What to do :: Output the stretch of the software switch passage from "Network Routing and" through "host computer's memory.", copied word for word.

Excerpted passage ::
════

Network Routing and network data processing on general purpose central processing units (CPUs) specifically as it relates to centrally controlled networks
This present invention considers the technical problem of receiving data on one port and passing the network data through to another port in a Software Switch (SWS). Port in this context is a pair of one receive (RX) and one transmit (TX) queue. A port is either physical or virtual. A physical port is backed by memory queues on a network interface card a device, while a virtual port is entirely in a host computer's memory.
The passing operation is implemented bi-directionally at full network speed. The function that passes the network data between the two interfaces, henceforth Network Program (NP), may count, filter, or alter the data prior to (or in parallel to) passing the data the other physical port. An NP may include several functions, e.g., one to count, and another to alter the inflight data.
Scaling NP processing in an SWS across many CPUs, is difficult because it's a highly application-dependent problem. A specific application family of concern to the Inventors is the so called “bump-in-the-wire” applications, that interpose NPs on the forwarding path while maintaining full-duplex connectivity between a set of bridged ports. SWSes are typically optimized for many-port, switch emulation applications, with great emphasis on features and average throughput and less on performance isolation. In a standard SWS, an overload due to excessive traffic on one interface (e.g., caused by a denial of service attack on said interface) can negatively impact traffic in another, unrelated network interface.

════

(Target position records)
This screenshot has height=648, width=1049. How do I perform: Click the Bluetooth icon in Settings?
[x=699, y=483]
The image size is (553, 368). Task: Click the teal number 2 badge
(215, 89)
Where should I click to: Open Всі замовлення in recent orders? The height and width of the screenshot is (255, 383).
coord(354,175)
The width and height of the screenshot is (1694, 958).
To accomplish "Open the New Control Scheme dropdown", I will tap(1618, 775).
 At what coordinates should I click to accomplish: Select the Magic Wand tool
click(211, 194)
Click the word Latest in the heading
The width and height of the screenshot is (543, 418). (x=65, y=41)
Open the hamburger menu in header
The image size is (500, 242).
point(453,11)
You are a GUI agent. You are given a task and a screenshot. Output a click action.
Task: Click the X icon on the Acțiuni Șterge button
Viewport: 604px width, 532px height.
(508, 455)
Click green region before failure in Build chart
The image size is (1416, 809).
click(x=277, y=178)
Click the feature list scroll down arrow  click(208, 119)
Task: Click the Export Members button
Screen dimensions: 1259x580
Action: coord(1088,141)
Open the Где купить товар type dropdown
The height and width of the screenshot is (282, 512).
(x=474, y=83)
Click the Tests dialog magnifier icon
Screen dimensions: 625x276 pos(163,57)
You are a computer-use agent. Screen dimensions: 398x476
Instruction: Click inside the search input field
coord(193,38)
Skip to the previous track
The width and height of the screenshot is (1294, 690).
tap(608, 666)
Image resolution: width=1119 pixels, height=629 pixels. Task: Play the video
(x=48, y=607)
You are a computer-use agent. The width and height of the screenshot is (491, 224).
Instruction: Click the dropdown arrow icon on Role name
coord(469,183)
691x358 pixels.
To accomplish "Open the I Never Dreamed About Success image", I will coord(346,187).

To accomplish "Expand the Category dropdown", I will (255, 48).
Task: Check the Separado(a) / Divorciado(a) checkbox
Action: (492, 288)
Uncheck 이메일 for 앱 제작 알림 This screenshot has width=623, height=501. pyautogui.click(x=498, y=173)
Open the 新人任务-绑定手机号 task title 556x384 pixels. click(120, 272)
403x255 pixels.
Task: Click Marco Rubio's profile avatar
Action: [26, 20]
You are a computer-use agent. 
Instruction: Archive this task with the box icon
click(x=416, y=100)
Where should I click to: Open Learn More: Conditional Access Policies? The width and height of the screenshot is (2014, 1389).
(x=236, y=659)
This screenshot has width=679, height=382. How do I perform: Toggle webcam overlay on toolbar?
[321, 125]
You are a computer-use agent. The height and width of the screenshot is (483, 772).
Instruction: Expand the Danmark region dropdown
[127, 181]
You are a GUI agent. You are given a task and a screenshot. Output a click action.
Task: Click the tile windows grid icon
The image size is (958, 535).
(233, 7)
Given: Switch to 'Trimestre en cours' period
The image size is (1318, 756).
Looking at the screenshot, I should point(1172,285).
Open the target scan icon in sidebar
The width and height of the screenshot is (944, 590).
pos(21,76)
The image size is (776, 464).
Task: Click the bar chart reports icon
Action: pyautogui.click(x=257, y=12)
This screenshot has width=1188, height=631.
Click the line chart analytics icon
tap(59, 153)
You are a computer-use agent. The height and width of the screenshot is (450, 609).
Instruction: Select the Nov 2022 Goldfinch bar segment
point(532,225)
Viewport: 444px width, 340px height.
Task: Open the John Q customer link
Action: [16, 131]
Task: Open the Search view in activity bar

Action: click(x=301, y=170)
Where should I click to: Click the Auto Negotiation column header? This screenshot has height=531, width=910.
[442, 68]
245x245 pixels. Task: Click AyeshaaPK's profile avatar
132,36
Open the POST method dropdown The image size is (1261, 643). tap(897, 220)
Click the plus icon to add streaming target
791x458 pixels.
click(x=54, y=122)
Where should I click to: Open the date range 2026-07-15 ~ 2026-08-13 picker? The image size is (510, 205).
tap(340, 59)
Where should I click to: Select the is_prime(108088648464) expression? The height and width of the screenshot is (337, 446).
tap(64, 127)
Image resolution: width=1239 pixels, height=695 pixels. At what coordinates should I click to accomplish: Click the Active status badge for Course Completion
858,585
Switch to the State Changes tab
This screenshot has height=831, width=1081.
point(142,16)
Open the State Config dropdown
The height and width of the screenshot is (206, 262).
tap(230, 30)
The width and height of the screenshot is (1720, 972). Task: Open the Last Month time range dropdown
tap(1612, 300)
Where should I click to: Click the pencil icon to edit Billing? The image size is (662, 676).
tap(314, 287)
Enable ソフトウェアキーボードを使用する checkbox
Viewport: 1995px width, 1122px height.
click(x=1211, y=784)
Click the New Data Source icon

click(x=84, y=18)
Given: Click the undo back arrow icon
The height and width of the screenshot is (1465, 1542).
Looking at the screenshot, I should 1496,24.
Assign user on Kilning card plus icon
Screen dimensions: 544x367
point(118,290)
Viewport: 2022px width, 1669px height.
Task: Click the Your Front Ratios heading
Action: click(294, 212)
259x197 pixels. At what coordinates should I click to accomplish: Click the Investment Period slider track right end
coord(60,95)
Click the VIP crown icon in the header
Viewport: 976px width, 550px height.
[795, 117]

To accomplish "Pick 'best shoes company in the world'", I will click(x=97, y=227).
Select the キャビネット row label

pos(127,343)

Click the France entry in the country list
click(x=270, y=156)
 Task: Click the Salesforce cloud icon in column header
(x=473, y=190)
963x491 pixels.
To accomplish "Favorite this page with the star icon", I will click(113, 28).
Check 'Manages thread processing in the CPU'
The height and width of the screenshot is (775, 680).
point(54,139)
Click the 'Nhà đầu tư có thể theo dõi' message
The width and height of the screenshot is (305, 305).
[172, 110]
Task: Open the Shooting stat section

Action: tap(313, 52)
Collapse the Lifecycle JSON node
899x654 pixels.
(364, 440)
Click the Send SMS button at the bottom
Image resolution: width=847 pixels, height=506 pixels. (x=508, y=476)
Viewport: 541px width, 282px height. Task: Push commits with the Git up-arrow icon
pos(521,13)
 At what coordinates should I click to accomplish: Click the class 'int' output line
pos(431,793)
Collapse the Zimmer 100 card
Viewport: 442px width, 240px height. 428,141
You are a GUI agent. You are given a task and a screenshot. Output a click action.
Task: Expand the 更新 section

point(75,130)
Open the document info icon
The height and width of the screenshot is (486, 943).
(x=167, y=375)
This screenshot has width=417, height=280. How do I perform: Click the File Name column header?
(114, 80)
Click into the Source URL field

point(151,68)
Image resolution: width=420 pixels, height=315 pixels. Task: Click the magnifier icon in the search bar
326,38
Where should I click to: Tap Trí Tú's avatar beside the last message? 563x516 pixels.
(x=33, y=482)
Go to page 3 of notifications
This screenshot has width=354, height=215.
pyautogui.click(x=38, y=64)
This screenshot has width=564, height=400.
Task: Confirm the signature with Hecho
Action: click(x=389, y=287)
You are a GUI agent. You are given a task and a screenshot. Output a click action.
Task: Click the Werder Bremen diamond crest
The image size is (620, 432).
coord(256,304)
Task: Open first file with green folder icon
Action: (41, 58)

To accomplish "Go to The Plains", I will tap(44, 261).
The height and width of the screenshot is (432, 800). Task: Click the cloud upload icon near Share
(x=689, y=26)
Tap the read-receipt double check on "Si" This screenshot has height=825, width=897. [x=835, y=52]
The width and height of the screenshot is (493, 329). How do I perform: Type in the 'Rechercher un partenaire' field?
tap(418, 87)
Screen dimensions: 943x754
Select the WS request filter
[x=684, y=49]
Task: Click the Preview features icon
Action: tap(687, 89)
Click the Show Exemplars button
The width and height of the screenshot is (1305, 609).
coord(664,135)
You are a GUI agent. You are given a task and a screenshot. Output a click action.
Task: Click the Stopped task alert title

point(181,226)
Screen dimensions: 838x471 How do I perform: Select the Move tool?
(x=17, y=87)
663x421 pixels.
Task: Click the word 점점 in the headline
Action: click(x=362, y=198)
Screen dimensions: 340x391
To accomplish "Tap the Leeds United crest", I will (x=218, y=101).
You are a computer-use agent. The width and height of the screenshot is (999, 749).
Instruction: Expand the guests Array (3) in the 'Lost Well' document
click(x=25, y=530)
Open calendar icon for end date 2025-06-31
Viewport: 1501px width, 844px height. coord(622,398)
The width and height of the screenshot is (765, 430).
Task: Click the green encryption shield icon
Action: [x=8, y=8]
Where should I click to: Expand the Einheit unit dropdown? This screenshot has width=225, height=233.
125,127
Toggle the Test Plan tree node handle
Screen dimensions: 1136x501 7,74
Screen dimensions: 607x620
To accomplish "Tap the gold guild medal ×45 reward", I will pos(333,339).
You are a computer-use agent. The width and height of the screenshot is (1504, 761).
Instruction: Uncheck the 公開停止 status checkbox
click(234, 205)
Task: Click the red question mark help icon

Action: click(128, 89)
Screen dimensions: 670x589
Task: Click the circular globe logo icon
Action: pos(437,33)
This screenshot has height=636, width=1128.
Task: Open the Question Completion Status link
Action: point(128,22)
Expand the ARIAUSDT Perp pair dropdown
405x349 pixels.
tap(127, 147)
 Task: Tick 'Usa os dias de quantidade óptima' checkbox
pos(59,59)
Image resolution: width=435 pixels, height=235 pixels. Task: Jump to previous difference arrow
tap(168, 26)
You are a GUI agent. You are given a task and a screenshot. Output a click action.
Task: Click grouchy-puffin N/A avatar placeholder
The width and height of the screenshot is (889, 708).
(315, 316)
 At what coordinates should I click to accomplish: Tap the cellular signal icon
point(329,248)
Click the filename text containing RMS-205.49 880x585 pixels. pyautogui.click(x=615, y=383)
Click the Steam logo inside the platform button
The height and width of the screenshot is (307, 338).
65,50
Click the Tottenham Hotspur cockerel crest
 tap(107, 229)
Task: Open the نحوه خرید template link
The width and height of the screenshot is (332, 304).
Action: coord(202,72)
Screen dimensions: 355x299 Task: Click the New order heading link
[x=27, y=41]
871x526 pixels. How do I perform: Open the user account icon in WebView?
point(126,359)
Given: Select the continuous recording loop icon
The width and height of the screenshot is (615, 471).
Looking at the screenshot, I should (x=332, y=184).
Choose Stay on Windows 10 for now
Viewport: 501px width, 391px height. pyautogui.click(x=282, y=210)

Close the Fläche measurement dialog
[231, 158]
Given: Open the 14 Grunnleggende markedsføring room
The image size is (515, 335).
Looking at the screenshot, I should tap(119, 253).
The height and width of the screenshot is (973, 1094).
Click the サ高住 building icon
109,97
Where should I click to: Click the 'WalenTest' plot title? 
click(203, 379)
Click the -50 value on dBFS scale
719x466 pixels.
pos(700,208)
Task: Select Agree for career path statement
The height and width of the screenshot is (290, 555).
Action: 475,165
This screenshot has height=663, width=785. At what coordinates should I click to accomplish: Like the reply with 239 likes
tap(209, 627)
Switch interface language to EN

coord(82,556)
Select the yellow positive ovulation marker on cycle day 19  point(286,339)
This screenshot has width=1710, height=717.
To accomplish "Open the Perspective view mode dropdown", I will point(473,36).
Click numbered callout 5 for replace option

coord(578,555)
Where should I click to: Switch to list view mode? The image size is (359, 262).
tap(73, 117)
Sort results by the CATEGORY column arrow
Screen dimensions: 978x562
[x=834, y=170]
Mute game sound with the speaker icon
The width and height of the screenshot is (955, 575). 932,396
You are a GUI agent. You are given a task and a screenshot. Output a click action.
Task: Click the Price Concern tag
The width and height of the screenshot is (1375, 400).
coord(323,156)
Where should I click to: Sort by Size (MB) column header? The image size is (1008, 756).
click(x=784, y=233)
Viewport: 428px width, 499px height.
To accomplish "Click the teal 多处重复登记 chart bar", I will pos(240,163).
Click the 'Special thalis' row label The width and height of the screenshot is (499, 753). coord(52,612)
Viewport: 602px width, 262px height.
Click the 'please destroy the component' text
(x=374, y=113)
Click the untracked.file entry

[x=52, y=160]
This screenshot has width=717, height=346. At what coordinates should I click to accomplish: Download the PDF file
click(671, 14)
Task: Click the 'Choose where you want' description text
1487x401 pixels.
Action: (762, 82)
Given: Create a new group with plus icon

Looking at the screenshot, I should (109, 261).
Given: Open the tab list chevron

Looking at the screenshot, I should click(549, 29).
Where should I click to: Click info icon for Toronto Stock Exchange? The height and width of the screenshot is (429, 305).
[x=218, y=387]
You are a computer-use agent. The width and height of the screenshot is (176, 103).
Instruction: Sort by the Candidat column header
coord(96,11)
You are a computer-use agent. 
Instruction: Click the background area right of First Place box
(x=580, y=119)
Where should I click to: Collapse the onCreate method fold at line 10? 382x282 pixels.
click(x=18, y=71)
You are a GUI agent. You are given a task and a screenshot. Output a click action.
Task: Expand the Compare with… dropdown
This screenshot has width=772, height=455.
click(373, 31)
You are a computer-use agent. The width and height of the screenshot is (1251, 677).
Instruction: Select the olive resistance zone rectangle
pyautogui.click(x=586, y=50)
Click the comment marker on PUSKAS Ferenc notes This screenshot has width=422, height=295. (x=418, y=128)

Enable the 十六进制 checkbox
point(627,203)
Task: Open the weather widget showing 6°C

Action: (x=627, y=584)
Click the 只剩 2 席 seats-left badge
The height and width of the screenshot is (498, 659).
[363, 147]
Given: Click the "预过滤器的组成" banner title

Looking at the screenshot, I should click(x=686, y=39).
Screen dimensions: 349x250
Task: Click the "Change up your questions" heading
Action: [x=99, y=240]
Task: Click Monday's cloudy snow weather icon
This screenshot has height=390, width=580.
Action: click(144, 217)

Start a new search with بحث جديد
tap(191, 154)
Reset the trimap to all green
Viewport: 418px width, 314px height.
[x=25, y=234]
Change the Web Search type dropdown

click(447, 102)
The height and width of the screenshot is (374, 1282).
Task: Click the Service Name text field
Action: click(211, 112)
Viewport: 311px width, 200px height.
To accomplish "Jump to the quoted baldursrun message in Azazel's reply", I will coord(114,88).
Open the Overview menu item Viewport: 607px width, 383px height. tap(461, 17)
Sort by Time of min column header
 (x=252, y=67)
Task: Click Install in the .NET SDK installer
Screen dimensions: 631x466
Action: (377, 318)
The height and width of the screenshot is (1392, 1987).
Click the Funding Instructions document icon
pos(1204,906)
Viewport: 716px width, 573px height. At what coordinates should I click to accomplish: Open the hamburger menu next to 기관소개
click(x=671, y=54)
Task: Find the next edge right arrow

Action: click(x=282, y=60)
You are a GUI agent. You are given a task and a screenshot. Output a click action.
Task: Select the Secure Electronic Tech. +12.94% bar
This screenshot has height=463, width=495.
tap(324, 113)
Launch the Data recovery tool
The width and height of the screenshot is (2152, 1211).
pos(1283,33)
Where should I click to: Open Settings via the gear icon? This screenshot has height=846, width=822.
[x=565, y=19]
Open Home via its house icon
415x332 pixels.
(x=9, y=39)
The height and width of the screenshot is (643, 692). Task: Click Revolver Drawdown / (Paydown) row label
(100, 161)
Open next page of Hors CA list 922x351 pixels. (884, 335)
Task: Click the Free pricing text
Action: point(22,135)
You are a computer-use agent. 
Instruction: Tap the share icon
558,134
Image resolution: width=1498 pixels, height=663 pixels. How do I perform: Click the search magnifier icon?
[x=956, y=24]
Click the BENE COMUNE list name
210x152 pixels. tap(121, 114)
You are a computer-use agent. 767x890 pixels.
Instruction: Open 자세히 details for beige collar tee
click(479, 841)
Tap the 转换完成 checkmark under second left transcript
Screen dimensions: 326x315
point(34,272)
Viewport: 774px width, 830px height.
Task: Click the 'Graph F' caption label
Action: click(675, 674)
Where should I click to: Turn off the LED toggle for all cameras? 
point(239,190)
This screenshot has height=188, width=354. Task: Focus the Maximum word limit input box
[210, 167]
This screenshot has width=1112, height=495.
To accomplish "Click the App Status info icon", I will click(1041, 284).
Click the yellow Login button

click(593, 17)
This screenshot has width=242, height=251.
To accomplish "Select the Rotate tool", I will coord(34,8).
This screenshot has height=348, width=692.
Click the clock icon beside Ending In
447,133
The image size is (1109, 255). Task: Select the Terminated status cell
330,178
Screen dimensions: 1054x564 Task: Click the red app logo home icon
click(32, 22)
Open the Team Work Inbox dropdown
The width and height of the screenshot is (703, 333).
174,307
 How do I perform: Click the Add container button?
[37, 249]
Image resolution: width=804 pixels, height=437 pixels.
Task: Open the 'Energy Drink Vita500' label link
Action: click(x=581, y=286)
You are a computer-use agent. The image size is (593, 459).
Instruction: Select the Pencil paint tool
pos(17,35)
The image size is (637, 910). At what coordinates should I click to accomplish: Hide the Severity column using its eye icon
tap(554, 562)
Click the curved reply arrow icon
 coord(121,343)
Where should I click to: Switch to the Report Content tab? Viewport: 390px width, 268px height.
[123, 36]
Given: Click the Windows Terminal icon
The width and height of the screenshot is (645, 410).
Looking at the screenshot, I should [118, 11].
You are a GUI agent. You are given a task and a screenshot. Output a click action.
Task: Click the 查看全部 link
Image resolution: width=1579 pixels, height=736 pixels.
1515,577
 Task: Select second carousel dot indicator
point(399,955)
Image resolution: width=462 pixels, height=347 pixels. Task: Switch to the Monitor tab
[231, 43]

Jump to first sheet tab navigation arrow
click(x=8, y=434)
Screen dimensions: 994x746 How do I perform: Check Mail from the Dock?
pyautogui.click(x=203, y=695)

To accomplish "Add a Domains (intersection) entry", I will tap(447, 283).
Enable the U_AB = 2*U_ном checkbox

════

Output for this exercise ::
Network Routing and network data processing on general purpose central processing units (CPUs) specifically as it relates to centrally controlled networks
This present invention considers the technical problem of receiving data on one port and passing the network data through to another port in a Software Switch (SWS). Port in this context is a pair of one receive (RX) and one transmit (TX) queue. A port is either physical or virtual. A physical port is backed by memory queues on a network interface card a device, while a virtual port is entirely in a host computer's memory.